8. EVENTS OF DEFAULT. Upon the occurrence of any of the following events
(each, an "Event of Default"), Lender may, at its option, without any demand or
notice whatsoever, declare this Note and all Obligations to be fully due and
payable in their aggregate amount, together with accrued interest and all
prepayment premiums, fees, and charges applicable thereto:
(a) Any failure to make any payment when due of principal or accrued
interest on this Note or any other Obligation and such nonpayment remains
uncured for a period of 10 days thereafter.
(b) Any representation or warranty of Borrower set forth in this
Note or in any agreement, instrument, document, certificate or financial
statement evidencing, guarantying, securing or otherwise related to, this
Note or any other Obligation shall be materially inaccurate or misleading.
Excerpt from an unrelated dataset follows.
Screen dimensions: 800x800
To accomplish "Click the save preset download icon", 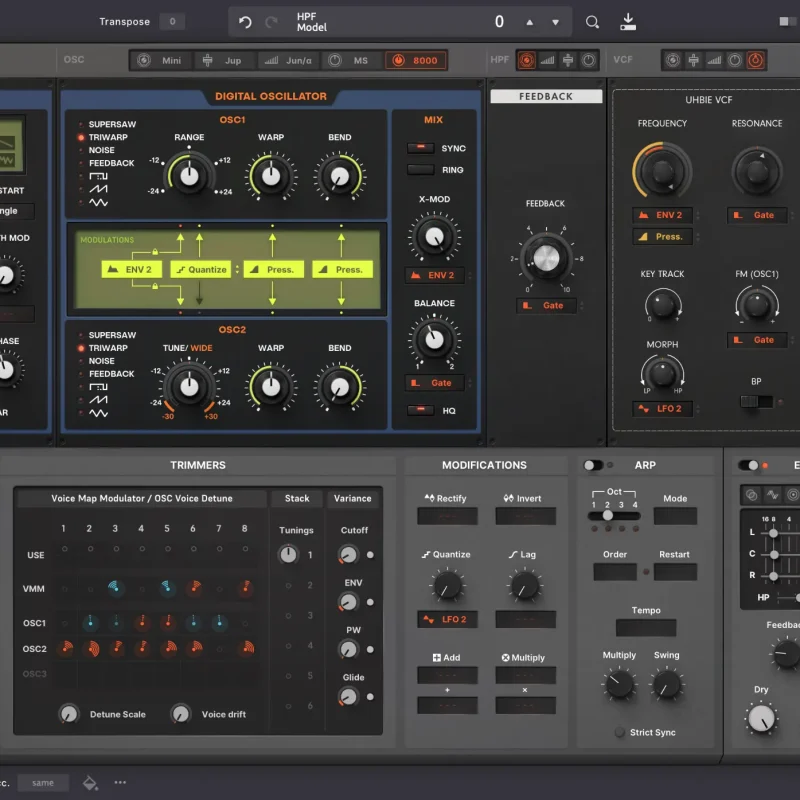I will coord(628,22).
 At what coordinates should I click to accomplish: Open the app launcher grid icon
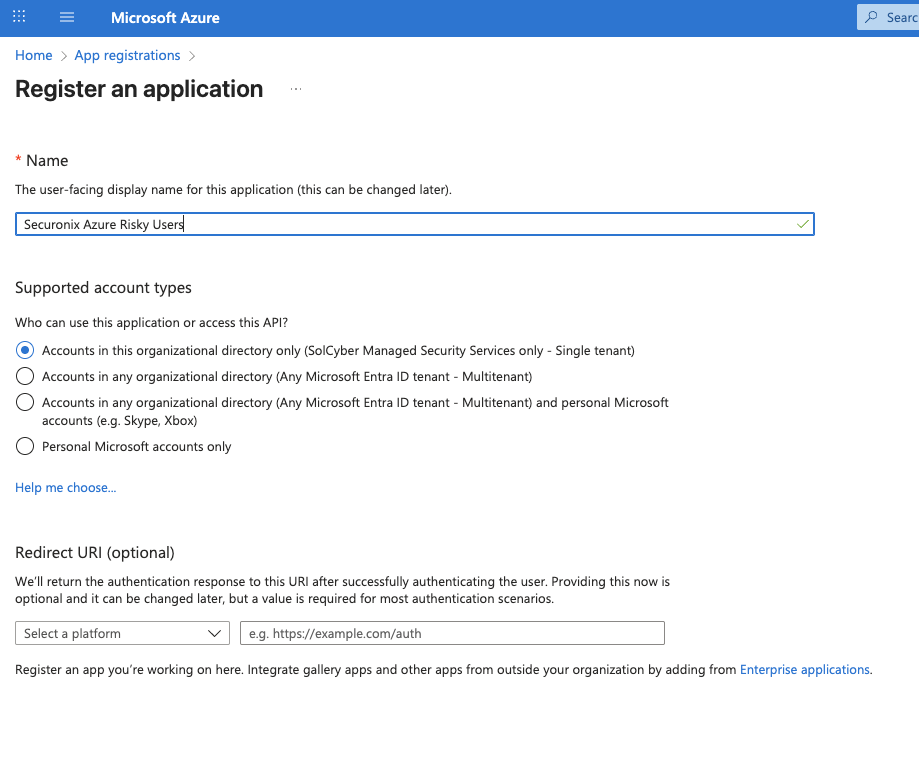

(c) Borrower shall fail to observe or perform any other term or
condition of this Note or any other term or condition set forth in any
agreement, instrument, document, certificate or financial statement
evidencing, guarantying or otherwise related to this Note or any other
Obligation, or Borrower shall otherwise default in the observance or
performance of any covenant or agreement set forth in any of the foregoing
for a period of 30 days.
(d) The dissolution of Borrower or of any endorser or guarantor of
the Obligations, or the merger or consolidation of any of the foregoing
with a third party, or the lease, sale or other conveyance of a material
part of the assets or business of any of the foregoing to a third party
outside the ordinary course of its business, or the lease, purchase or
other acquisition of a material part of the assets or business of a third
party by any of the foregoing.
(e) Any failure to submit to Lender current financial information
upon request.
(f) The creation of any Lien (except a lien to Lender) on, the
institution of any garnishment proceedings by attachment, levy or
otherwise against, the entry of a judgment against, or the seizure of, any
of the property of Borrower or any endorser or guarantor hereof including,
without limitation, any property deposited with Lender.
(g) In the judgment of Lender, any material adverse change occurs in
the existing or prospective financial condition of Borrower that may
affect the ability of Borrower to repay the Obligations, or the Lender
deems itself insecure.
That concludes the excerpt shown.